Building Solid Data for Your Organization
Self selection bias, controls groups, test groups, causation vs correlations. These are some of the more challenging concepts to master and control while you are measuring outcomes. For profits struggle with this all the time, but it’s extremely critical to think through these issues as you are touting your organization's impact and outcomes. Are those results really fair, or are you going to make a donor think that you aren’t being methodical and are claiming results unfairly?
Here is an example of the mistakes I see all the time (in collateral, on websites, at Philanthropitch, and over coffees):
Ex: Nonprofit whose mission is to get more kids to graduate high school with better grades by enrolling them in a social emotional learning (SEL) program that utilizes the great outdoors
Claims: Highschoolers who go through our SEL program graduate at a 50% higher rate than their counterparts, have GPAs that are a full point higher by the time they graduate.
Sounds pretty great, right? Not so fast!
Questions I would ask:
How do students get into the program? Did they volunteer? Did their parents sign them up?
Self Selection Bias
A student who is responsible enough to enroll or parents who care enough to enroll their kids are probably going have higher graduation rates regardless of the program. The organization may be taking credit for the work of the student or parents rather than solely the program results
Were 100% of the students that applied selected? If not, how did you pick the students? Was it random?
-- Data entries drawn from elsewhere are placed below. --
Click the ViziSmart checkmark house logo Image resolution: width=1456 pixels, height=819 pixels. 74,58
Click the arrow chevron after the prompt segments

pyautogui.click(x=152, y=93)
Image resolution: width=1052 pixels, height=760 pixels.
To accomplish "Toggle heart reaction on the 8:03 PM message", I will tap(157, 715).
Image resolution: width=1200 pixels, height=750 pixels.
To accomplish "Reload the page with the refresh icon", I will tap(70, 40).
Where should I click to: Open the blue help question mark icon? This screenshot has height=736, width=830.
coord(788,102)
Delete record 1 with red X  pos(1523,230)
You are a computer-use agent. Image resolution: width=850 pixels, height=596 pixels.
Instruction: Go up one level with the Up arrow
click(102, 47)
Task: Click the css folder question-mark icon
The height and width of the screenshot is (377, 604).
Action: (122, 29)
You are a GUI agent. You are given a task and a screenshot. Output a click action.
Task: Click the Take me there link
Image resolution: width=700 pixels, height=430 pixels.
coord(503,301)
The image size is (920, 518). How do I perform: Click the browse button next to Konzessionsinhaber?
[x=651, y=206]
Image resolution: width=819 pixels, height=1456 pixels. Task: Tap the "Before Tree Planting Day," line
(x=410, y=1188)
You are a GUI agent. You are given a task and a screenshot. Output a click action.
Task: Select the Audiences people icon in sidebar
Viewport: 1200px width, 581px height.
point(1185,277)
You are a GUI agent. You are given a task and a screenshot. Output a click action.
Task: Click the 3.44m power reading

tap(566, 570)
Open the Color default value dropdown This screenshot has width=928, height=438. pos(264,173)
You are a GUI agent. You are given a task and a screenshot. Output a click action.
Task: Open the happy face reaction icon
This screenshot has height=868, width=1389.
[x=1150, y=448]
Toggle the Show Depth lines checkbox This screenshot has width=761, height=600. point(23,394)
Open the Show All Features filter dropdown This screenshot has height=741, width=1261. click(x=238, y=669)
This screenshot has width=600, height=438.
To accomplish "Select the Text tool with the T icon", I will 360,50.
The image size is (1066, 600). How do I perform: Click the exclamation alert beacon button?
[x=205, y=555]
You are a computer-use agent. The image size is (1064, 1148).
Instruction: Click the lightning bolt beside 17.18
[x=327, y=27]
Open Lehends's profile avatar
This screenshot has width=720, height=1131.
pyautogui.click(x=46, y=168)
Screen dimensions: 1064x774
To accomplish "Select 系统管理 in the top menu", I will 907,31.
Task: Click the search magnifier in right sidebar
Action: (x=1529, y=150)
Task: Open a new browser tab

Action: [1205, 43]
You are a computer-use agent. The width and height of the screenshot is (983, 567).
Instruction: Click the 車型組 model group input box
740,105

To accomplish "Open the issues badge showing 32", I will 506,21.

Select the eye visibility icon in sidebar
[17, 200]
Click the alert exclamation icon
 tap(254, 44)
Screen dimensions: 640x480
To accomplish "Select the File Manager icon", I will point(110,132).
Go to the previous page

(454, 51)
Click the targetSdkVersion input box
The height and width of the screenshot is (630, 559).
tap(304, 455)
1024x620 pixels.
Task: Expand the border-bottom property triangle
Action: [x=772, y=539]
Control Group / Test Group
To address the first concern, a better approach would be to have all students apply and only take 50% into the program, THEN compare results just between those 2 groups.
What else was going on with those students? Was the principal more involved? Were these students going through other programs as well?
Causation vs Correlation
What other variables could have been responsible for student success? This would be especially worrisome if the organization's’ metrics compare one school to another where an overall effort by faculty could be contributing to student success regardless of the specific program.
This kind of analysis is hard and it requires a lot of thought and up front work, and sometimes even rejection of needy kids from the organization’s program in order to create a solid control group. Decisions like that can be hard, but are likely to pay off with solid data for future programs and funders.